- _About this exercise_
How do the lines below between the ones holding "For every named" and "Zoeken (377, 2440)", inclusive, read? Give them again exactly, with no other lines.

- _Recorded data_
* * * *

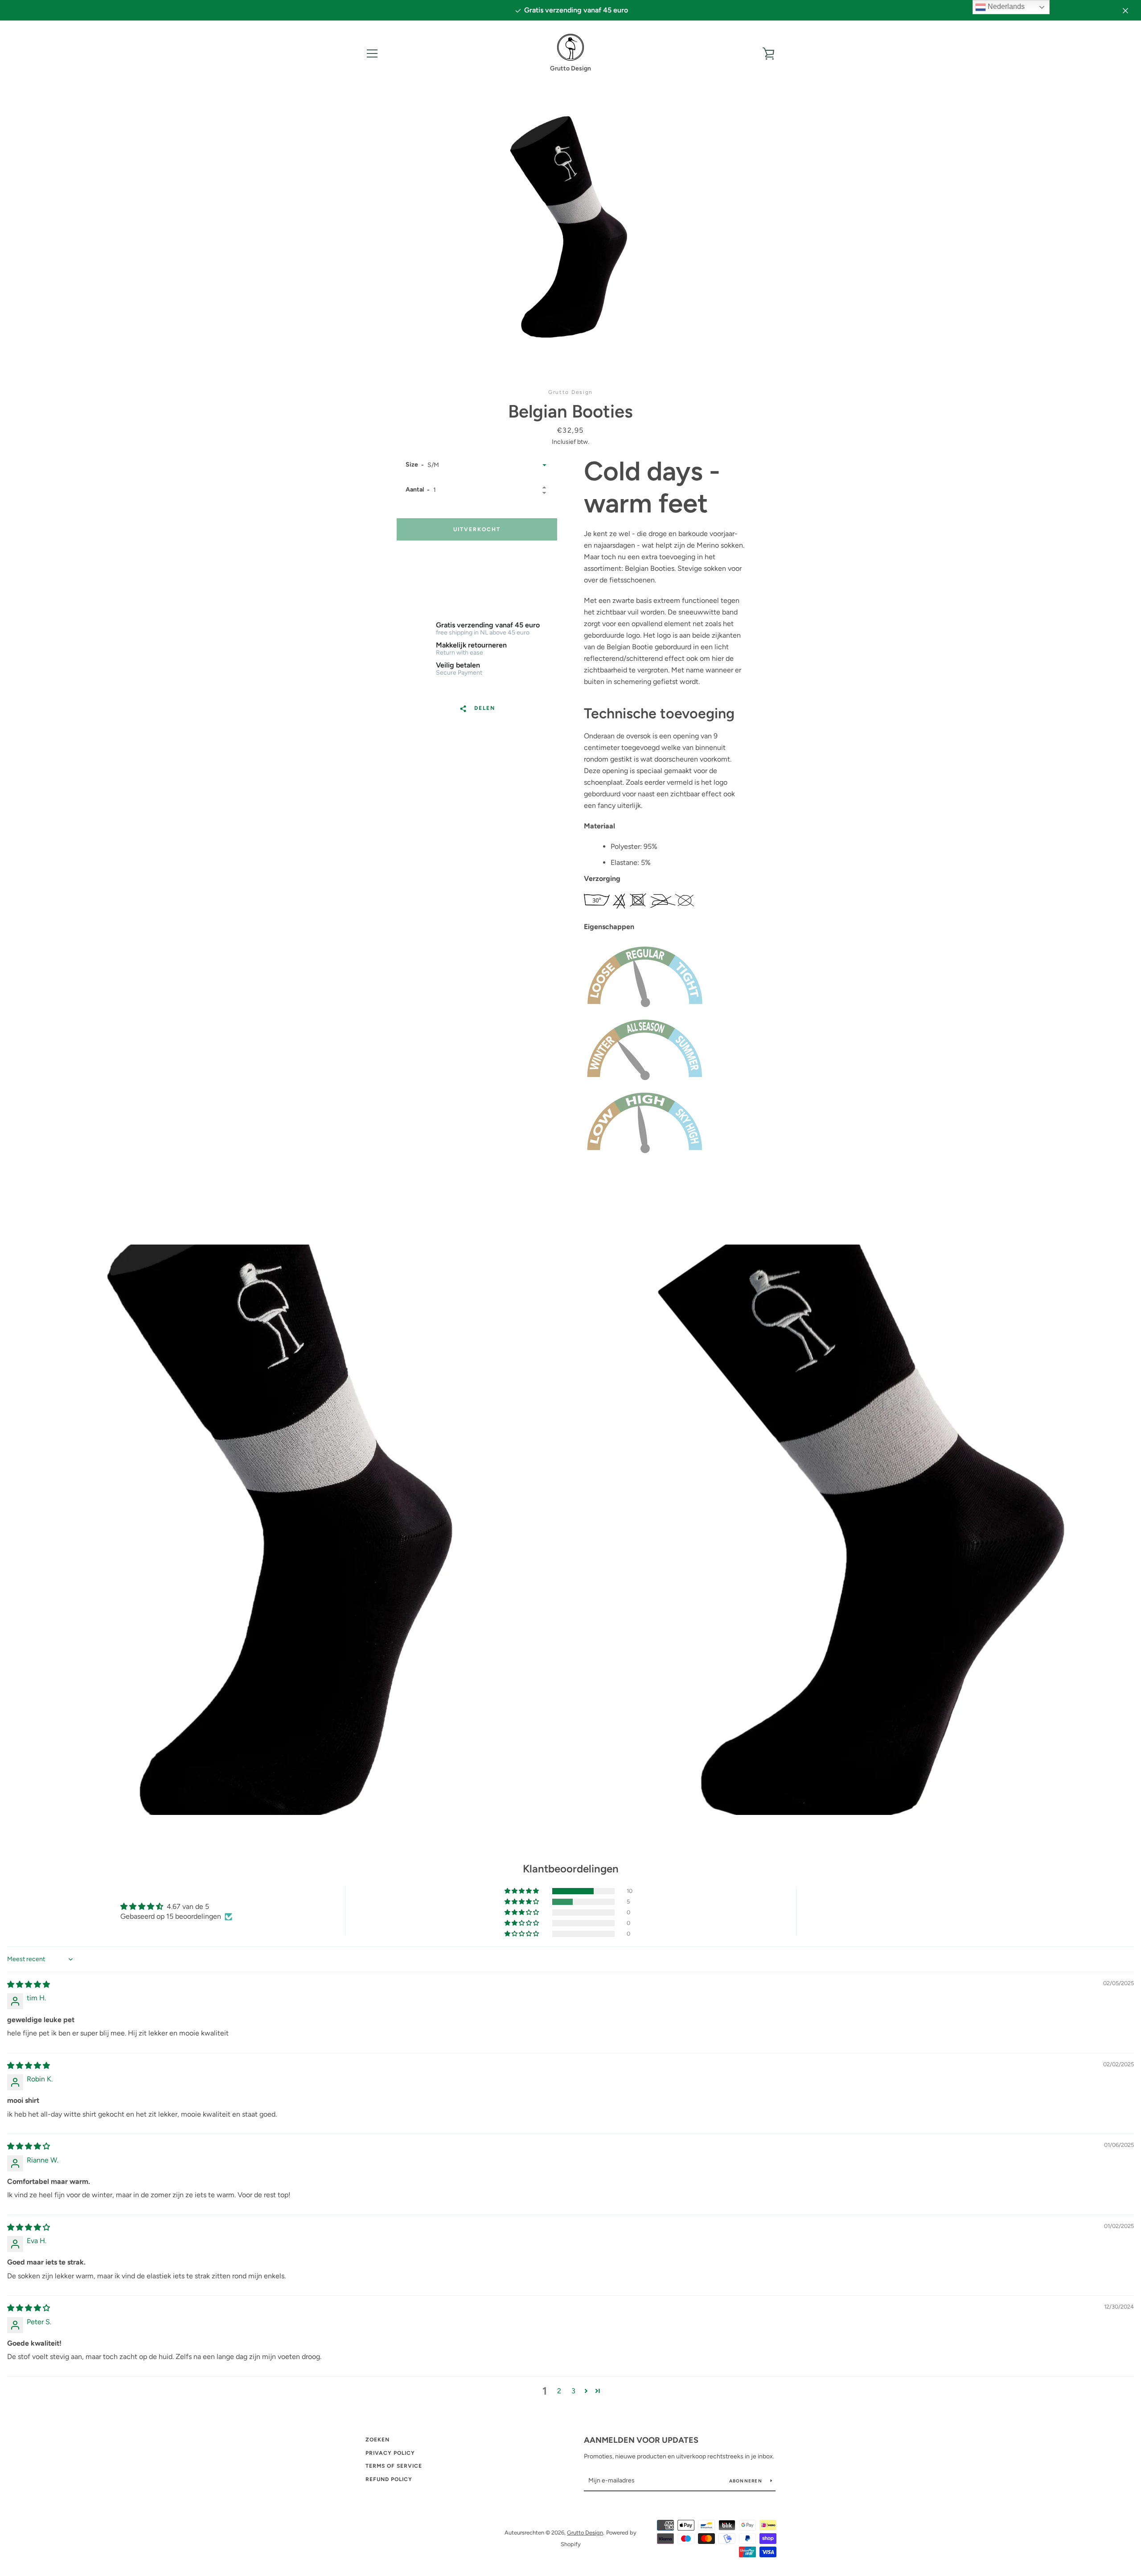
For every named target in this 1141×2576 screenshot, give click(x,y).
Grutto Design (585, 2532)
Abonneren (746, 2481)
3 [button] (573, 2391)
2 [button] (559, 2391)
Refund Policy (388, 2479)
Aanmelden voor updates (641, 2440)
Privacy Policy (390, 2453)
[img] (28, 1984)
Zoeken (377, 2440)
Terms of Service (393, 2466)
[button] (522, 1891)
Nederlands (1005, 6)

* * * *

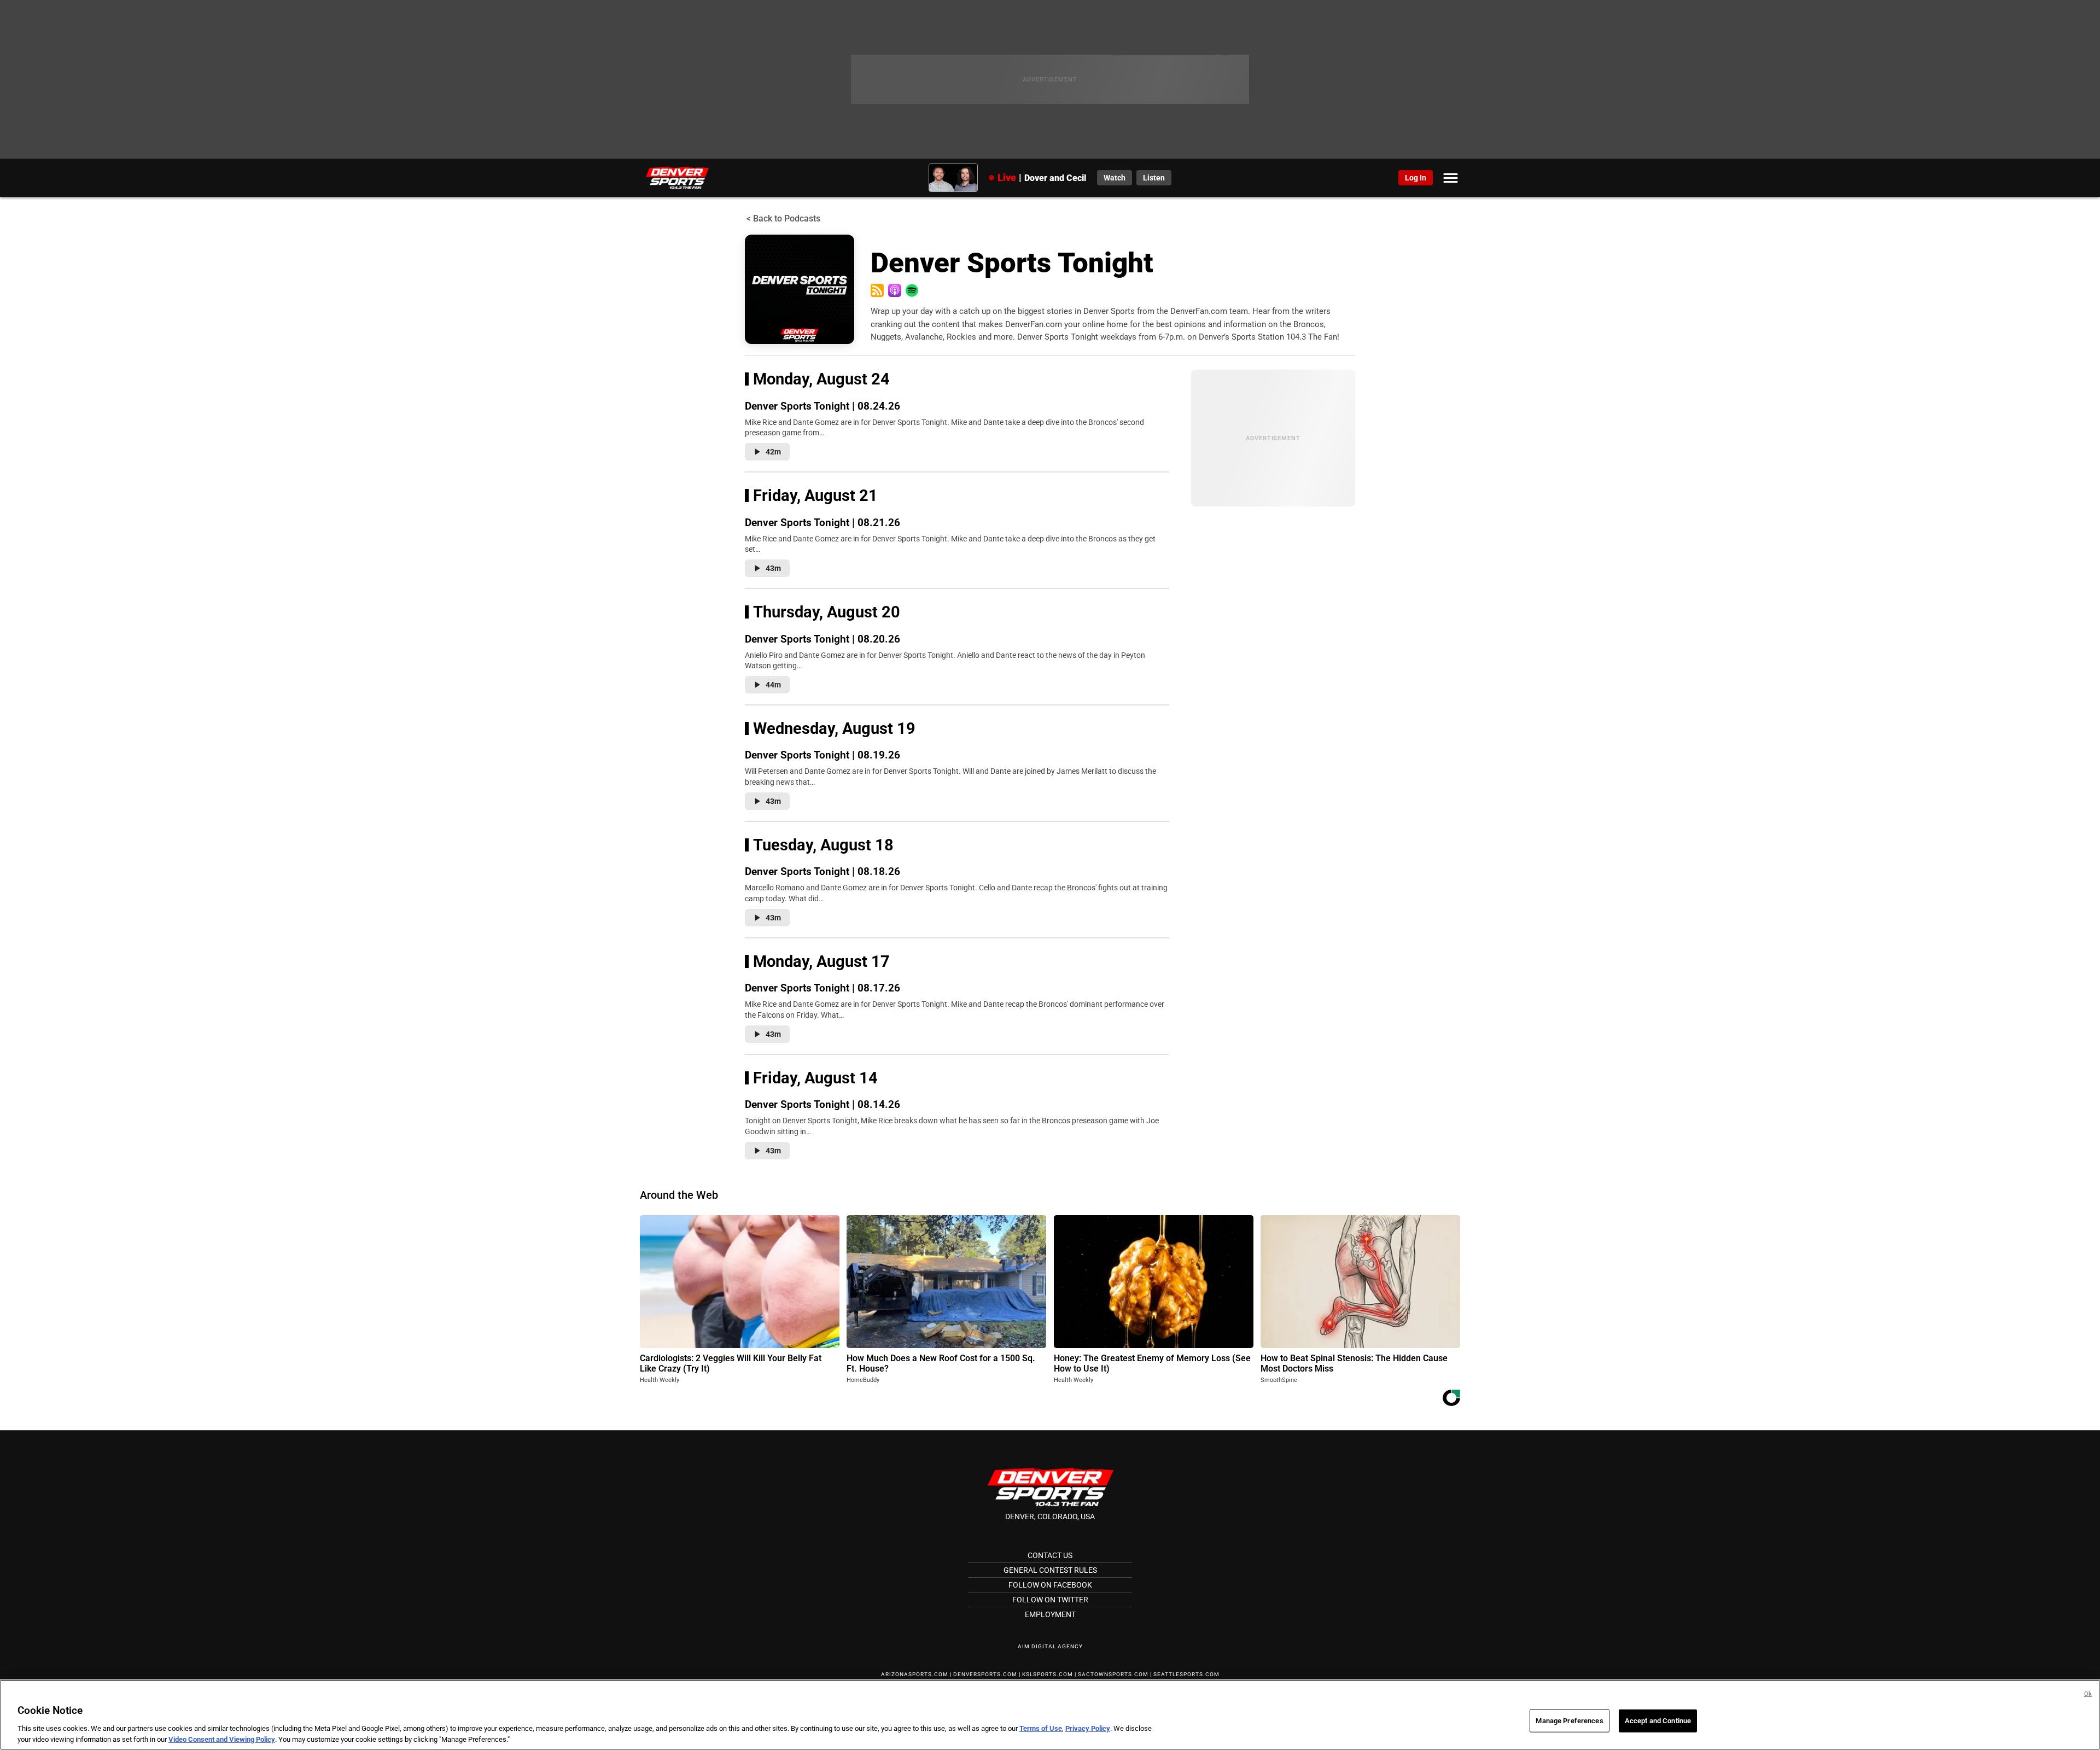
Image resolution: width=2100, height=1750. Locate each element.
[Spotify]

* * * *

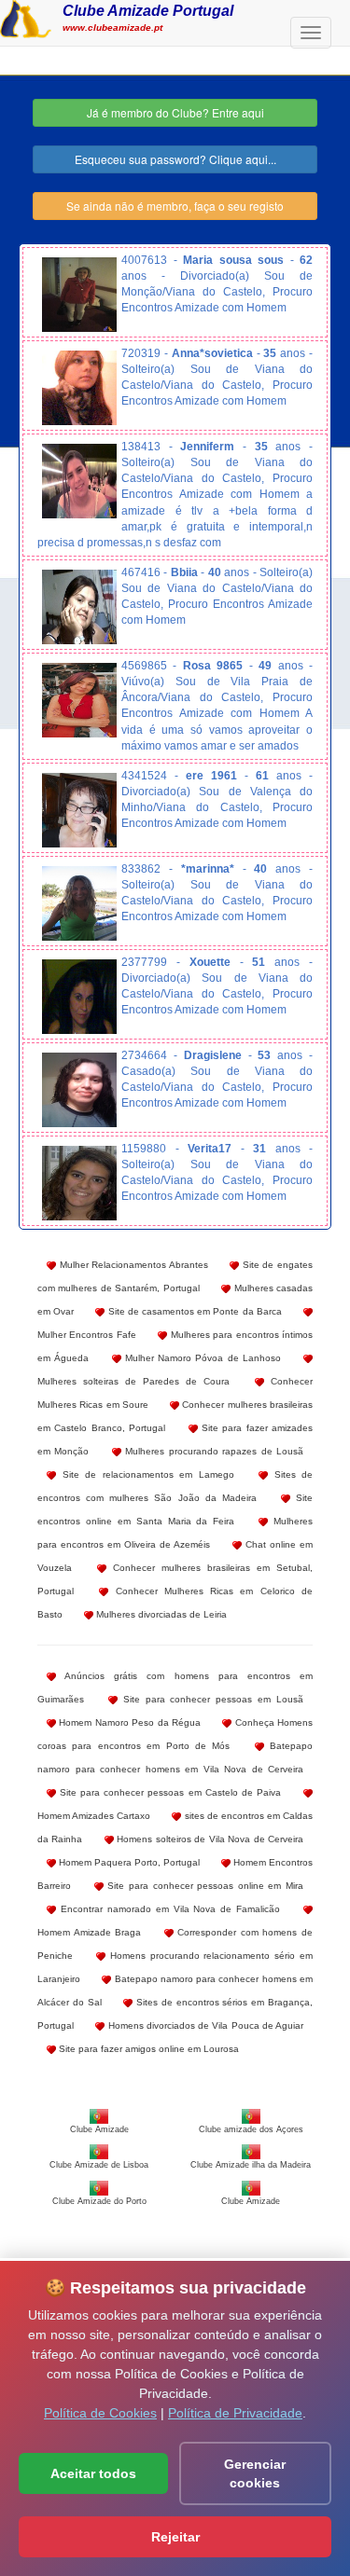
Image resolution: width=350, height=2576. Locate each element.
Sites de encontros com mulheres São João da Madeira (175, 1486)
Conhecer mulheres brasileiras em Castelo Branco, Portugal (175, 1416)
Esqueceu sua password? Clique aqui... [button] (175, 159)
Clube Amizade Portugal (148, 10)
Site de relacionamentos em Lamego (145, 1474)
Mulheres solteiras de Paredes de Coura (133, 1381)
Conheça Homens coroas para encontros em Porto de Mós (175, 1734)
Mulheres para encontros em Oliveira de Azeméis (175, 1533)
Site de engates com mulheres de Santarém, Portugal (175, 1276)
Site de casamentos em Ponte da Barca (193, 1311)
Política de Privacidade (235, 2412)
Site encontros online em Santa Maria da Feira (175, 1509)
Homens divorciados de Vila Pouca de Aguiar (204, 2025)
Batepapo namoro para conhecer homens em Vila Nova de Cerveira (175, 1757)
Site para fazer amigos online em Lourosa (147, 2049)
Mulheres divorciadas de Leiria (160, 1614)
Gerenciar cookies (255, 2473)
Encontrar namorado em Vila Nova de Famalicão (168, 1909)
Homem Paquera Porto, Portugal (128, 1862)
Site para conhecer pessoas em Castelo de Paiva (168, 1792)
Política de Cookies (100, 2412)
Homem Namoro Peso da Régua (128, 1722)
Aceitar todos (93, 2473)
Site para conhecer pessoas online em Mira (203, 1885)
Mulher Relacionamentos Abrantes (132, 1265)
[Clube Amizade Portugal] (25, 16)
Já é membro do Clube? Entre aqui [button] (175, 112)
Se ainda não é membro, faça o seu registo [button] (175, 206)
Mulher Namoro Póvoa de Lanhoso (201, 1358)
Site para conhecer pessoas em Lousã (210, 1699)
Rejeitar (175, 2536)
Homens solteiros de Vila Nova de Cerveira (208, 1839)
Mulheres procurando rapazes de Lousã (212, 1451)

* * * *

- _Answer to this exercise_
For every named target in this 1141×2576 screenshot, give click(x,y).
Grutto Design (585, 2532)
Abonneren (746, 2481)
3 [button] (573, 2391)
2 [button] (559, 2391)
Refund Policy (388, 2479)
Aanmelden voor updates (641, 2440)
Privacy Policy (390, 2453)
[img] (28, 1984)
Zoeken (377, 2440)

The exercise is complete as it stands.